**What this task involves:**
Down to the final line, reproduce the entries that follow exactly.

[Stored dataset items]
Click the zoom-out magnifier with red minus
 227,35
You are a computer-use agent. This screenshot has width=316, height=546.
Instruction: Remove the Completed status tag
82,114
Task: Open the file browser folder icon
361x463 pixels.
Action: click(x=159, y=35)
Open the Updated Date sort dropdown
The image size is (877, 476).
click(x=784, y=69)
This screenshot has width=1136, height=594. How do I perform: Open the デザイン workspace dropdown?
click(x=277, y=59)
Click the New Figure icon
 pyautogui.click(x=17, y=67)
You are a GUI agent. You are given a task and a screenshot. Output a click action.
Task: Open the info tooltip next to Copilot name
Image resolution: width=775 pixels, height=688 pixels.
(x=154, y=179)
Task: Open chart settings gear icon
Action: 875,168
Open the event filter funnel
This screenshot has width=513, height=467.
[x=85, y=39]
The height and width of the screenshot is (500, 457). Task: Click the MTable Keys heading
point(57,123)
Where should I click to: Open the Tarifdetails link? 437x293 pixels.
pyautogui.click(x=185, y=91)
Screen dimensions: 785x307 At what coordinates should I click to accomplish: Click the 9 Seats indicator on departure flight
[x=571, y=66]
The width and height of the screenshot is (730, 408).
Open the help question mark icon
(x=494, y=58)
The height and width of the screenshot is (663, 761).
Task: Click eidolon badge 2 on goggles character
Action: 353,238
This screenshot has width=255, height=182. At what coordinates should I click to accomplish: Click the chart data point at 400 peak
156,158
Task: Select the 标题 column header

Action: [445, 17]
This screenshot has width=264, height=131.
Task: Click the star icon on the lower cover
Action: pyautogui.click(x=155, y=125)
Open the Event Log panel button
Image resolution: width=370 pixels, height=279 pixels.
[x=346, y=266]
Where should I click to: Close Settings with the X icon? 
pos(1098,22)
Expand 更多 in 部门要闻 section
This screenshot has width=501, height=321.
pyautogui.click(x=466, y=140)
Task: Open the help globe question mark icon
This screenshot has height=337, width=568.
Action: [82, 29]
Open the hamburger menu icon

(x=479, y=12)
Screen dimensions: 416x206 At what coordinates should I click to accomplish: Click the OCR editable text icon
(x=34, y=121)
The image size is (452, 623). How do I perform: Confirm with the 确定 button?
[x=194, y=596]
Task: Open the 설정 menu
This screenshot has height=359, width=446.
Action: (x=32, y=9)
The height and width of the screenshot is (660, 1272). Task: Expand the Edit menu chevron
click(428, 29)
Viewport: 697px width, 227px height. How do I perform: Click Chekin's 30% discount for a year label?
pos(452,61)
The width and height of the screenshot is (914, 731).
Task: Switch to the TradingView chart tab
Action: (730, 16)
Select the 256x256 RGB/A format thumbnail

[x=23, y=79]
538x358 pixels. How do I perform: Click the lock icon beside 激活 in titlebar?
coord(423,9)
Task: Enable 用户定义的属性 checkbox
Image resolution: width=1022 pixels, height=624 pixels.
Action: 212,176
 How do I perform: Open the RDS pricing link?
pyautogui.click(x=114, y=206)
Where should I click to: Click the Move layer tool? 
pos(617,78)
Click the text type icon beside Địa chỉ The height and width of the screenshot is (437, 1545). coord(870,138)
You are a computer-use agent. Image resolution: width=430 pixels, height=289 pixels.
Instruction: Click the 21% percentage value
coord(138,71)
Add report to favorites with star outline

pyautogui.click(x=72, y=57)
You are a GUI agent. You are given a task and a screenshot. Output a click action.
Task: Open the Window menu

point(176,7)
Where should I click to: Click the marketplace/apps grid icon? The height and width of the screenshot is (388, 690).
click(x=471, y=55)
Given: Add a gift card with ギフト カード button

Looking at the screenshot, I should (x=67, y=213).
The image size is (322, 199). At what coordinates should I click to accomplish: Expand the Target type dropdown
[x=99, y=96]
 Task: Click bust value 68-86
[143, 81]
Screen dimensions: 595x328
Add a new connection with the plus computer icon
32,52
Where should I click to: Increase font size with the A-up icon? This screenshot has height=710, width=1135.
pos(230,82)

**Result of the task:**
Click the zoom-out magnifier with red minus
 227,35
You are a computer-use agent. This screenshot has width=316, height=546.
Instruction: Remove the Completed status tag
82,114
Task: Open the file browser folder icon
361x463 pixels.
Action: click(x=159, y=35)
Open the Updated Date sort dropdown
The image size is (877, 476).
click(x=784, y=69)
This screenshot has width=1136, height=594. How do I perform: Open the デザイン workspace dropdown?
click(x=277, y=59)
Click the New Figure icon
 pyautogui.click(x=17, y=67)
You are a GUI agent. You are given a task and a screenshot. Output a click action.
Task: Open the info tooltip next to Copilot name
Image resolution: width=775 pixels, height=688 pixels.
(x=154, y=179)
Task: Open chart settings gear icon
Action: 875,168
Open the event filter funnel
This screenshot has width=513, height=467.
[x=85, y=39]
The height and width of the screenshot is (500, 457). Task: Click the MTable Keys heading
point(57,123)
Where should I click to: Open the Tarifdetails link? 437x293 pixels.
pyautogui.click(x=185, y=91)
Screen dimensions: 785x307 At what coordinates should I click to accomplish: Click the 9 Seats indicator on departure flight
[x=571, y=66]
The width and height of the screenshot is (730, 408).
Open the help question mark icon
(x=494, y=58)
The height and width of the screenshot is (663, 761).
Task: Click eidolon badge 2 on goggles character
Action: 353,238
This screenshot has width=255, height=182. At what coordinates should I click to accomplish: Click the chart data point at 400 peak
156,158
Task: Select the 标题 column header

Action: [445, 17]
This screenshot has width=264, height=131.
Task: Click the star icon on the lower cover
Action: pyautogui.click(x=155, y=125)
Open the Event Log panel button
Image resolution: width=370 pixels, height=279 pixels.
[x=346, y=266]
Where should I click to: Close Settings with the X icon? 
pos(1098,22)
Expand 更多 in 部门要闻 section
This screenshot has width=501, height=321.
pyautogui.click(x=466, y=140)
Task: Open the help globe question mark icon
This screenshot has height=337, width=568.
Action: [82, 29]
Open the hamburger menu icon

(x=479, y=12)
Screen dimensions: 416x206 At what coordinates should I click to accomplish: Click the OCR editable text icon
(x=34, y=121)
The image size is (452, 623). How do I perform: Confirm with the 确定 button?
[x=194, y=596]
Task: Open the 설정 menu
This screenshot has height=359, width=446.
Action: (x=32, y=9)
The height and width of the screenshot is (660, 1272). Task: Expand the Edit menu chevron
click(428, 29)
Viewport: 697px width, 227px height. How do I perform: Click Chekin's 30% discount for a year label?
pos(452,61)
The width and height of the screenshot is (914, 731).
Task: Switch to the TradingView chart tab
Action: (730, 16)
Select the 256x256 RGB/A format thumbnail

[x=23, y=79]
538x358 pixels. How do I perform: Click the lock icon beside 激活 in titlebar?
coord(423,9)
Task: Enable 用户定义的属性 checkbox
Image resolution: width=1022 pixels, height=624 pixels.
Action: 212,176
 How do I perform: Open the RDS pricing link?
pyautogui.click(x=114, y=206)
Where should I click to: Click the Move layer tool? 
pos(617,78)
Click the text type icon beside Địa chỉ The height and width of the screenshot is (437, 1545). coord(870,138)
You are a computer-use agent. Image resolution: width=430 pixels, height=289 pixels.
Instruction: Click the 21% percentage value
coord(138,71)
Add report to favorites with star outline

pyautogui.click(x=72, y=57)
You are a GUI agent. You are given a task and a screenshot. Output a click action.
Task: Open the Window menu

point(176,7)
Where should I click to: Click the marketplace/apps grid icon? The height and width of the screenshot is (388, 690).
click(x=471, y=55)
Given: Add a gift card with ギフト カード button

Looking at the screenshot, I should (x=67, y=213).
The image size is (322, 199). At what coordinates should I click to accomplish: Expand the Target type dropdown
[x=99, y=96]
 Task: Click bust value 68-86
[143, 81]
Screen dimensions: 595x328
Add a new connection with the plus computer icon
32,52
Where should I click to: Increase font size with the A-up icon? This screenshot has height=710, width=1135.
pos(230,82)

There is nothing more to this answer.